Objetivo
Reescreva em forma de lista, mais curta e com os factos principais, o parágrafo do texto da página que começa por “António Costa tem um ponto válido”.

##### Texto da página

Mas seria a mesma Patrícia Gaspar a admitir, em conferência de imprensa, que houve falta de meios. “No dia 15 de outubro tínhamos 18 meios aéreos, tivemos 524 ocorrências, número que não foi alcançado em nenhum dia do verão, momento em que tínhamos 48 meios aéreos. No dia 15, é óbvio que teria feito falta mais meios aéreos, mais meios aéreos teria sido uma vantagem importante”, disse a adjunta do comando nacional da ANPC.
Patrícia Gaspar diria mais: “teria sido benéfico possuir mais meios aéreos” a combater os incêndios no domingo e que a ANPC geriu “o melhor que podia” os meios disponíveis. E não estavam mais meios aéreos disponíveis porquê? Casos houve em que não foi possível prolongar as horas de voo em vários contratos de meios aéreos. E porquê? Por “razões administrativas”, admitiu a responsável.
Conclusão
António Costa tem um ponto válido quando diz que, perante os avisos do IPMA, foram reforçados os meios disponíveis durante a Fase Delta. Mas a frieza dos números é clara: durante o fim de semana, em relação ao período compreendido entre 1 de julho e 30 de setembro, havia menos 30 meios aéreos à disposição e menos 3.330 operacionais. Mais: quando a própria Proteção Civil reconhece que houve falta de meios aéreos, o esforço lembrado por António Costa acaba por ser relativizado. Os futuros inquéritos, a existirem, dirão se a falta de meios e o planeamento estratégico foram ou não responsáveis pela dimensão da tragédia. Mas Assunção Cristas tem razão: houve, de facto, redução de meios de setembro para outubro.
Assunção Cristas foi “responsável pela liberalização total da expansão do eucalipto”?

##########
##### Informação apresentada

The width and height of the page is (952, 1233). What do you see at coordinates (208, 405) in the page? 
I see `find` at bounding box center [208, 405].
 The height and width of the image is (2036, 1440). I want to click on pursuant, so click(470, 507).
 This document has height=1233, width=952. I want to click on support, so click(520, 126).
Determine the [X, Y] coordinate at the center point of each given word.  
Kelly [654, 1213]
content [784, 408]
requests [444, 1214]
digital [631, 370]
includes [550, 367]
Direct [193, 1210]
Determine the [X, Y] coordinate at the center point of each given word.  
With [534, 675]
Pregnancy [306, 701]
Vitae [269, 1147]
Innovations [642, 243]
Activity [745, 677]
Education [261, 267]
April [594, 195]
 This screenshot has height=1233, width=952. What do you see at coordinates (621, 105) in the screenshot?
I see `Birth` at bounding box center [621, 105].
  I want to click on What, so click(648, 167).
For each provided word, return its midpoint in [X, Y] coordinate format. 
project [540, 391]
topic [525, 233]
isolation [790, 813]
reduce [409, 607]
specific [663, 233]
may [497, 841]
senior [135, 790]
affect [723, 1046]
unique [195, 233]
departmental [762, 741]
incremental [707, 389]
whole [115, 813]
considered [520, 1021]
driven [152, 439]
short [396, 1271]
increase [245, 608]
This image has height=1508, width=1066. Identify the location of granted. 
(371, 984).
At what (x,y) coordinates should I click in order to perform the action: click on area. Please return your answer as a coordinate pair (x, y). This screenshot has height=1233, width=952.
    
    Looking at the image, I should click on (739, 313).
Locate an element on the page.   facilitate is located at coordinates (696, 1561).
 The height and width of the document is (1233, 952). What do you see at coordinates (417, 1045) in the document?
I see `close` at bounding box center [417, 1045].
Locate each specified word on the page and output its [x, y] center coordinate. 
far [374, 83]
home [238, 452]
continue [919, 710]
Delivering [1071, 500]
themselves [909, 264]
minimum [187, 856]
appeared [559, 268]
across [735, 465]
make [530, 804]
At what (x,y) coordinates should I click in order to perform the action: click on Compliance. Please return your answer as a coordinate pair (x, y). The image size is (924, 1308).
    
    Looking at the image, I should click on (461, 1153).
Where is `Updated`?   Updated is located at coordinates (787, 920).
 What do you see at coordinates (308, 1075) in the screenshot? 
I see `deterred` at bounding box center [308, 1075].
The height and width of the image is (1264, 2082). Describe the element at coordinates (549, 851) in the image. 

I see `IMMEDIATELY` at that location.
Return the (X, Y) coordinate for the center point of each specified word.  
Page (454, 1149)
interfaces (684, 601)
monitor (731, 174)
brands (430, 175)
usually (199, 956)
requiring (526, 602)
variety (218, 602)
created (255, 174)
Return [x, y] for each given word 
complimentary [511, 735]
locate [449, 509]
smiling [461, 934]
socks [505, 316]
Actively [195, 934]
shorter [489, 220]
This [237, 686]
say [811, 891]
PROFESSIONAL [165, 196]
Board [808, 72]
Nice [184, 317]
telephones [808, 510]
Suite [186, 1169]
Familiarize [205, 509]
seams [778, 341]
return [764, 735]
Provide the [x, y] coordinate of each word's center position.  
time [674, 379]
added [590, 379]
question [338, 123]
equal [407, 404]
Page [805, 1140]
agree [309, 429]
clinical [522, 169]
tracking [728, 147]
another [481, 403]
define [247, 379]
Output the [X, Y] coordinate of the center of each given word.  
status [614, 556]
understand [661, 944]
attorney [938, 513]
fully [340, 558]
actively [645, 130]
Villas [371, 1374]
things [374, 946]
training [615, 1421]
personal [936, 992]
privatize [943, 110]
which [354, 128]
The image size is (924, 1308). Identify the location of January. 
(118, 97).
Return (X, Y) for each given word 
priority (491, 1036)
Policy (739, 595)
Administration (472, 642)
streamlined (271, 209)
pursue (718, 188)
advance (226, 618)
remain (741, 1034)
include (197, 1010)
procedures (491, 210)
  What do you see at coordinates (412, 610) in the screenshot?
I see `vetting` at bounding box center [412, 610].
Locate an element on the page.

##########

Resultado da tarefa
- Perante os avisos do IPMA, os meios disponíveis foram reforçados durante a Fase Delta, como diz António Costa.
- No fim de semana havia menos 30 meios aéreos e menos 3.330 operacionais do que entre 1 de julho e 30 de setembro.
- A Proteção Civil reconhece que faltaram meios aéreos, o que relativiza o esforço lembrado por António Costa.
- Os futuros inquéritos, se existirem, dirão se a falta de meios e o planeamento estratégico foram responsáveis pela dimensão da tragédia.
- Assunção Cristas tem razão: houve redução de meios de setembro para outubro.